▶ **TRY IT**: Write out the lines starting at the one that holds "Task: Click the bold B formatting button" and ending with the final line of the data, exactly and with no others.
┌─ SOURCE MATERIAL
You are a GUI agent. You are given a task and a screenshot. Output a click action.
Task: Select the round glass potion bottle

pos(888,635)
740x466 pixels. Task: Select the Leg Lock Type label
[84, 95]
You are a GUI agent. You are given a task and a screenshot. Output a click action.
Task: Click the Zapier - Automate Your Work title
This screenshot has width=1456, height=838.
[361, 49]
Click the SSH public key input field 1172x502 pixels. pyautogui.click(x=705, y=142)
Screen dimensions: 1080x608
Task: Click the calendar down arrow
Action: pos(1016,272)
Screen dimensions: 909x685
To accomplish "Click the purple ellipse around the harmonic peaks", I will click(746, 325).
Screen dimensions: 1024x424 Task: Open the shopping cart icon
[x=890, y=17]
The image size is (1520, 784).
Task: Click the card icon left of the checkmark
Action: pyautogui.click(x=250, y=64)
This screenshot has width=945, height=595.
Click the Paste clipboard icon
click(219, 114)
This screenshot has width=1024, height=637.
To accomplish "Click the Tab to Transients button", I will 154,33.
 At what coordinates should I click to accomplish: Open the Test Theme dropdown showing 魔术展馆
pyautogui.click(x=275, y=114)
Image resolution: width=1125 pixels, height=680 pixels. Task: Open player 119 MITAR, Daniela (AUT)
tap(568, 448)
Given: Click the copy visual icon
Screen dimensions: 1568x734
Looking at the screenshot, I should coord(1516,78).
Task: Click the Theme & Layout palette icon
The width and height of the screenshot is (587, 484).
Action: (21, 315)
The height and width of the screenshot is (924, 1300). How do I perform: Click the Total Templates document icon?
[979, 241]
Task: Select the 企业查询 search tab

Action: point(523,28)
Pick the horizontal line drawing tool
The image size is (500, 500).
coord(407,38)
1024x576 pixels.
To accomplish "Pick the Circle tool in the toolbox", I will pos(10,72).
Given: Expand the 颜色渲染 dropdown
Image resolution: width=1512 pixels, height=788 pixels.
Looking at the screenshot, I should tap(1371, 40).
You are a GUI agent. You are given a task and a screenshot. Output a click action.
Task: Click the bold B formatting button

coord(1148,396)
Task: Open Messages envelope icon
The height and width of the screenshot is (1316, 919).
└─
▶ **RESULT OF THIS EXERCISE**:
Task: Click the bold B formatting button

coord(1148,396)
Task: Open Messages envelope icon
The height and width of the screenshot is (1316, 919).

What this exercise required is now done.